The modern world has grown around steel bones — everything from tools and home appliances to skyscrapers and airplanes use the versatile material in their construction. But the process of making steel is a significant contributor to global warming and climate change. In 2018, reportedly every ton of steel produced generated 1.85 tons of carbon dioxide, accounting for about 7 percent of global CO2 emissions that year. This poses not just environmental challenges for our ever increasing world, it could also impact steel producers’ bottom line, which is why the industry is developing a “fossil-free” means of making the alloy, one that relies on renewable-sourced hydrogen rather than carbon coke.
Steel is an alloy composed of iron, which in its pure form is relatively soft, with a small amount of introduced carbon, usually about 2 percent of its total weight. This improves the material’s strength and reduces its propensity for fracturing. The process starts by combining iron ore, before coking coal and limestone (which remove impurities) in a blast furnace to create pig iron.
That molten pig iron is then poured into a furnace and high pressure air is introduced via a water-cooled lance. The oxygen chemically reacts with the molten iron to purge impurities — as well as produce significant amounts of carbon monoxide and carbon dioxide. The oxygen also forces impurities like silicates and phosphates present in the pig iron to react with limestone flux, trapping them as waste slag. Today, per the World Steel Association, some 1,864 million metric tons of crude steel are produced annually with China producing a vast majority of it.
While the WSA points out that “in the last 50 years, the steel industry has reduced its energy consumption per tonne of steel produced by 60 percent” and notes that steel is infinitely reusable, and that “new” steel typically contain 30percent recycled steel on average the traditional methods of iron and steel production are becoming untenable — at least if we want to mitigate its impacts on climate change. What’s more, the International Energy Agency estimates that global steel production will grow by a third by 2050, which will only compound the industry’s environmental impacts. That’s where fossil-free steel comes in.
Take HYBRIT (Hydrogen Breakthrough Ironmaking Technology), for example. This process has been developed as a joint venture between three Swedish companies: SSAB, which makes steel, energy company Vattenfall, and LKAB, which mines iron ore. Rather than using coking coal and a blast furnace to convert raw iron ore into metallic iron, the HYBRIT method uses hydrogen generated from renewable energy sources and a technique known as direct reduction, which lowers the amount of oxygen contained within the ore without heating it above the metal’s melting point, to create sponge iron.
Like pig iron, sponge iron is an intermediary material in the steelmaking process (it’ll get shipped off to SSAB to be turned into steel slabs), but in HYBRIT’s case, its production results in the creation of water vapor rather than carbon dioxide.
“The first fossil-free steel in the world is not only a breakthrough for SSAB, it represents proof that it’s possible to make the transition and significantly reduce the global carbon footprint of the steel industry,” Martin Lindqvist, CEO of SSAB, told reporters in August. “We hope that this will inspire others to also want to speed up the green transition.”
The HYBRIT coalition opened a pilot direct reduction plant in Luleå, Sweden last year and has announced plans to increase production to an industrial scale by 2026. The team claims that eliminating fossil fuels from the steelmaking industry in Sweden could drop the country’s total CO2 emissions by at least 10 percent.
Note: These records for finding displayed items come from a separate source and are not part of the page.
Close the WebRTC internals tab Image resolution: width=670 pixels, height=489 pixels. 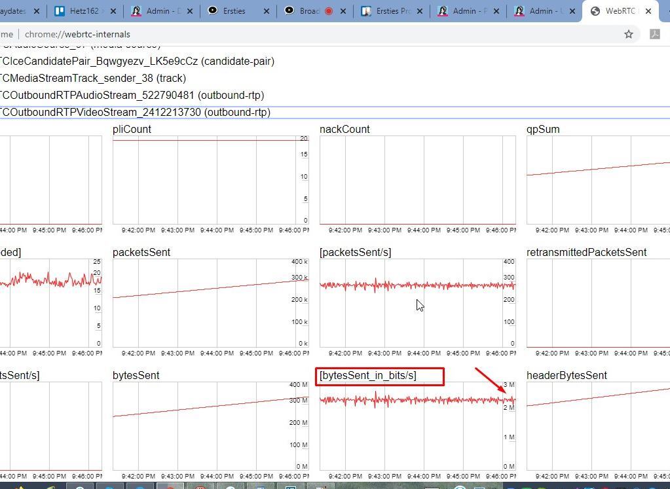648,11
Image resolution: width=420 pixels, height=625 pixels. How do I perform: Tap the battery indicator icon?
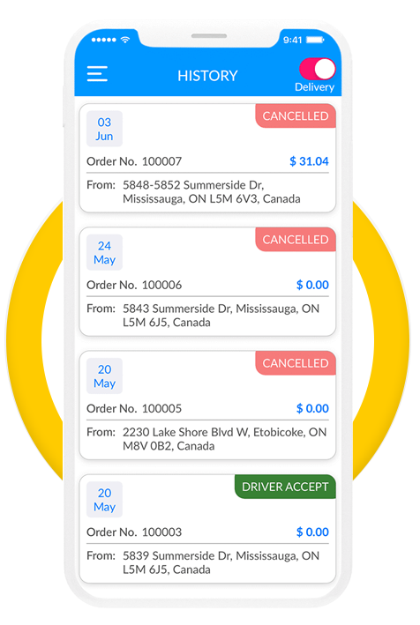point(315,40)
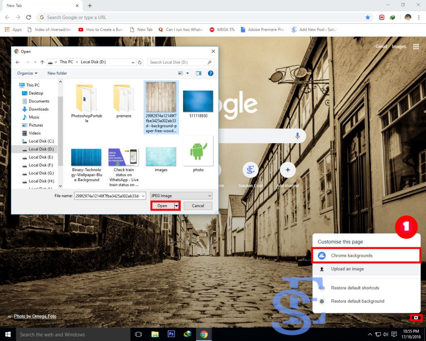Click the Photo by Omega Foto link

[35, 316]
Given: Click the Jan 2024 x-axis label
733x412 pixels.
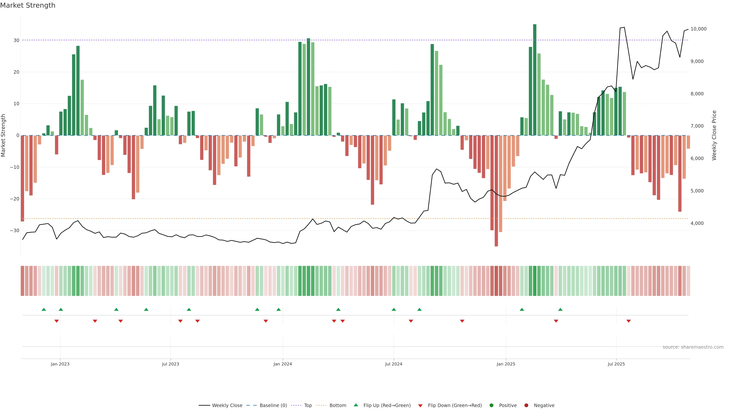Looking at the screenshot, I should point(283,364).
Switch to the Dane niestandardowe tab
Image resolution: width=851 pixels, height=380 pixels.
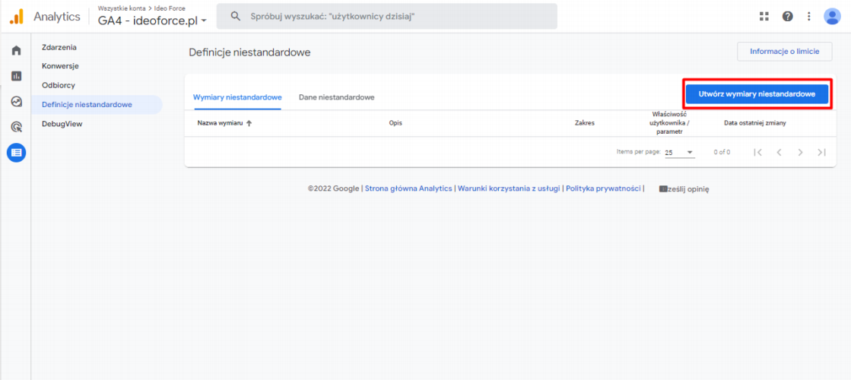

However, they are not the only group looking into fossil-free steel production. The H2 Green Steel company has announced its intent to open a large-scale plant in northern Sweden by 2024 and expects to produce 5 million tonnes of the material annually by 2030.
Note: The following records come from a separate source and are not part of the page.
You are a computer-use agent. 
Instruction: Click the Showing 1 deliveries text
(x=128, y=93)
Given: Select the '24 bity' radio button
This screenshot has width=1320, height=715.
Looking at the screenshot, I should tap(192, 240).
In June, Volvo announced that it would be partnering with SSAB to develop fossil-free steel for use in its products — both passenger cars and industrial machines. Last week, Volvo unveiled the first vehicle to be made with fossil-free steel, an 8-plus ton load carrier designed to operate within mines. Not only is the load carrier powered by a fully electric drivetrain, it can autonomously navigate across a worksite as well. Granted only about 3 of the vehicle’s 8 tons were made from fossil-free steel (the drivetrain’s steel components, for example, were made through traditional smelting means), this marks an important first step towards a carbon-neutral transportation future.
“When we have been talking about ‘fossil free’ in the transport sector, we have been focusing a lot on emissions from the vehicles in use. But it’s clear to us and to everyone else that we also need to address the carbon footprint from the production of our vehicles,” Volvo Group’s Chief Technology Officer Lars Stenqvist told Forbes. “That’s why it’s so important now to team up with everyone in the value chain and collaborate in order to drive out all the fossil fuel also used in the production of components, parts and also running our production facilities.”
Volvo expects the autonomous load carriers to enter real-world operation by next year, though the company concedes that its ability to ramp up production of fossil-free vehicles will depend largely on SSAB’s ability to deliver sufficient quantities of the material.